__Secção do documento__.
Sunday, October 25, 2020

«O Humor, uma moda da sociedade actual?» Por Osvaldo Macedo de Sousa (in «Tempo» de 5/1/1989)

O humor é algo de todos os tempos, já que se manifesta consciente ou inconscientemente desde que o homem tomou consciência dos seus actos. Porém, de repente, uma série de investigadores começaram a defender publicamente que estamos numa época em que o humor é moda, um elemento orientador da vivência da sociedade actual.

Veja-se o livro «A Era do Vazio» de Gilles Lipovitsky, ou os artigos da «Times» em Setembro, do «Cambio 16» em Outubro, do «Jornal» em Novembro… em que o humor mereceu capa e artigo de fundo. Nesses artigos, principalmente os espanhóis traziam algumas informações curiosas, como a existência, em paris, de uma Associação para a Promoção do Humor nos assuntos Internacionais (APHIA), com a atribuição regular de um Prémio Nobel de Humor. Esta associação está na linha do espirito do diplomata colombiano Juan Gustavo Cabo-Bordo, quando este defende que «quiçá a verdadeira tarefa dos adidos culturais seja fomentar o riso entre os diversos países». Será por essa razão que nos Estados Unidos da América o humor transformou-se numa necessidade premente da sociedade, com a incrementação de escolas e universidades para criar humoristas diplomados?

__Listagem apresentada__.
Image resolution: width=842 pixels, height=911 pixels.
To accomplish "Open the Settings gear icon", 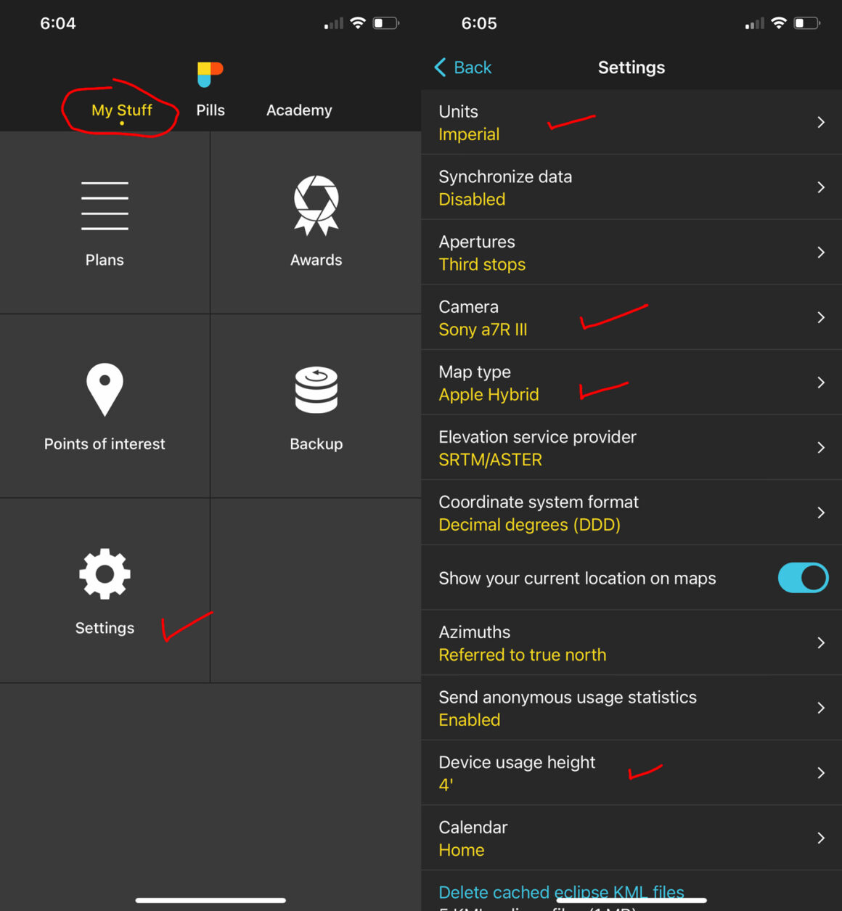I will [105, 573].
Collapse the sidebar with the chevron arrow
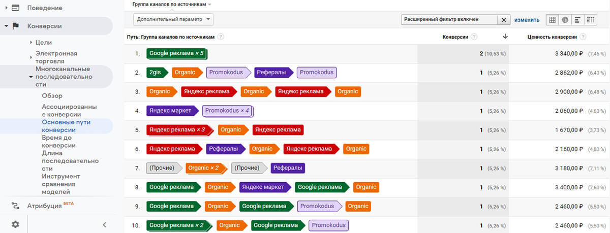The width and height of the screenshot is (610, 233). point(104,224)
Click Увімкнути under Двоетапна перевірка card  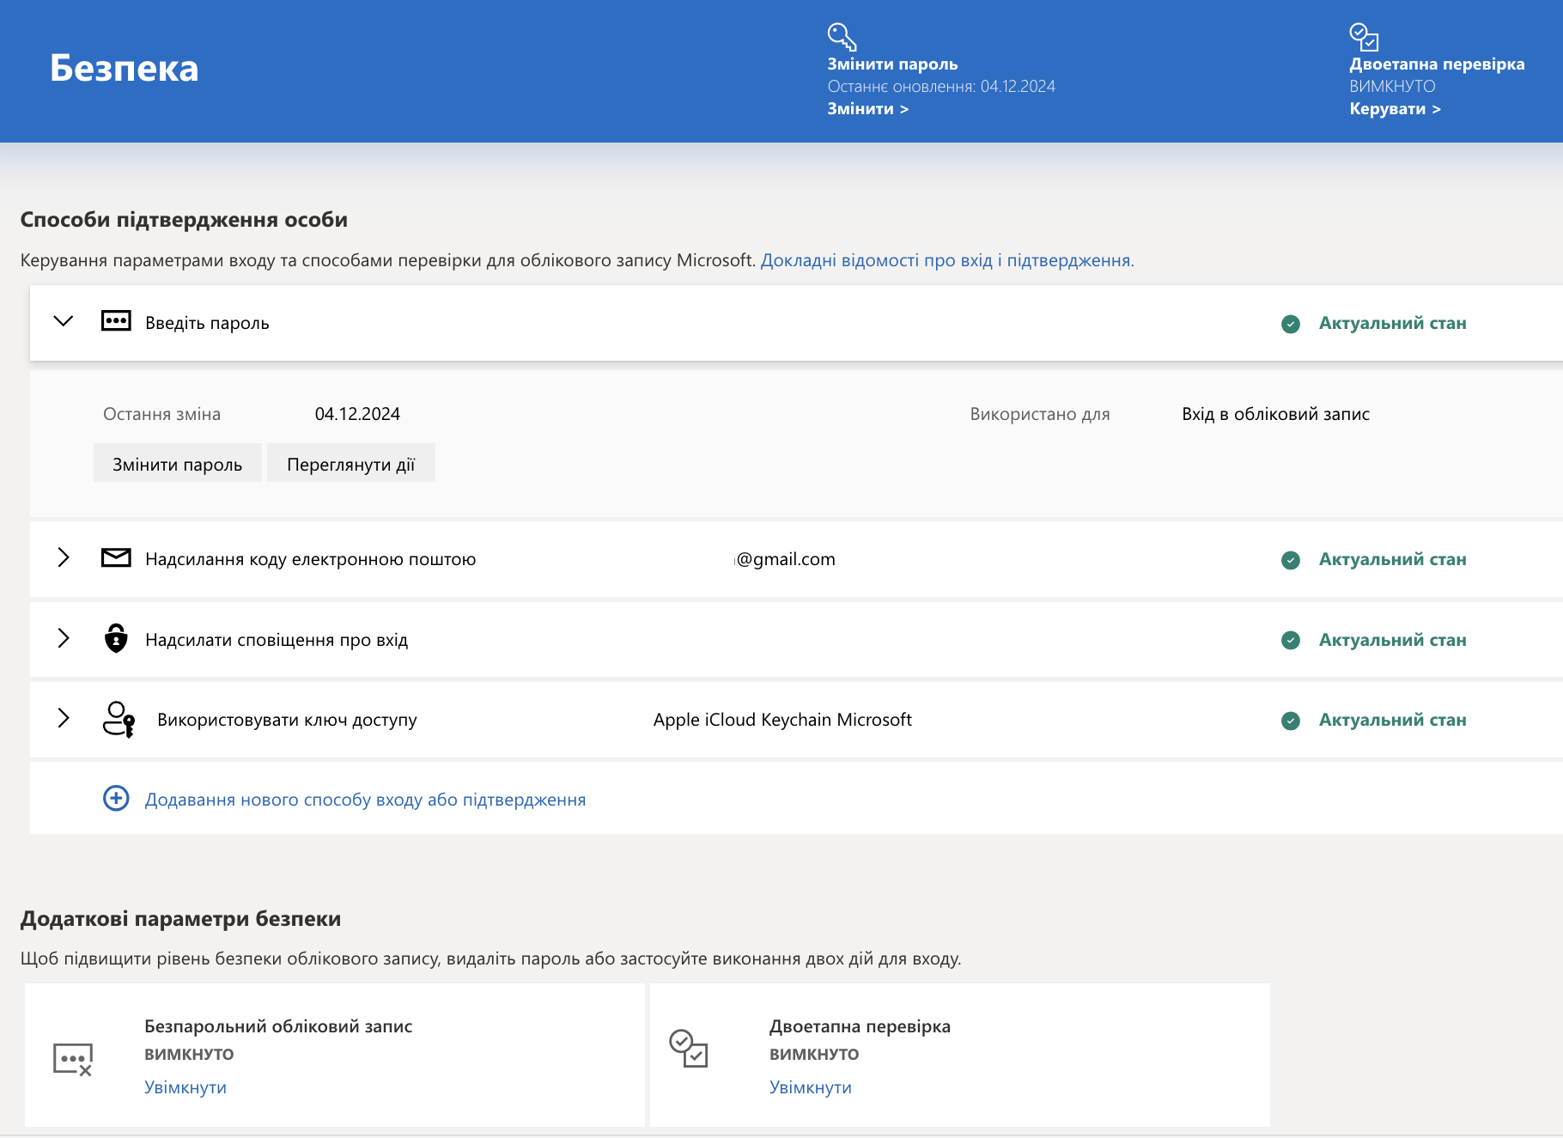point(811,1087)
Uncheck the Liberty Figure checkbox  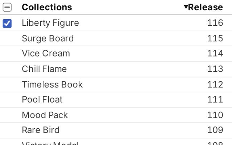7,23
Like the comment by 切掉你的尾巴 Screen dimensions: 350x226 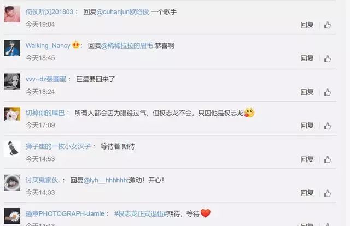(x=328, y=126)
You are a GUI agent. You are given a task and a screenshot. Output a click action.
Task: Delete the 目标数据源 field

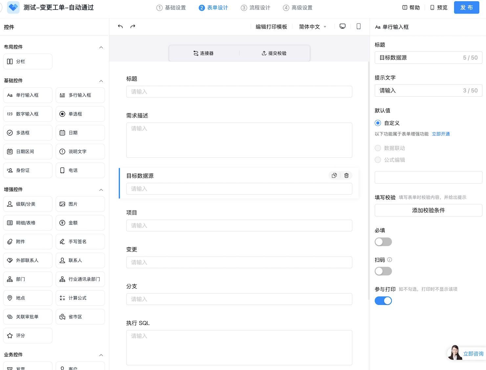pos(346,175)
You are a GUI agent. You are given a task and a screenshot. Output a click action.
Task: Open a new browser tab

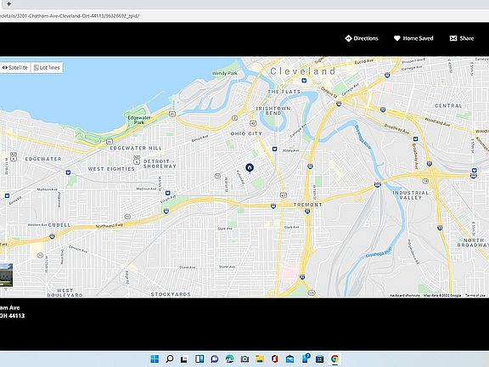tap(8, 4)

__Problema a resolver__.
Segundo o texto sobre o humor, que prémio atribui regularmente a associação existente em Paris?

__Solução escrita__.
Um Prémio Nobel de Humor.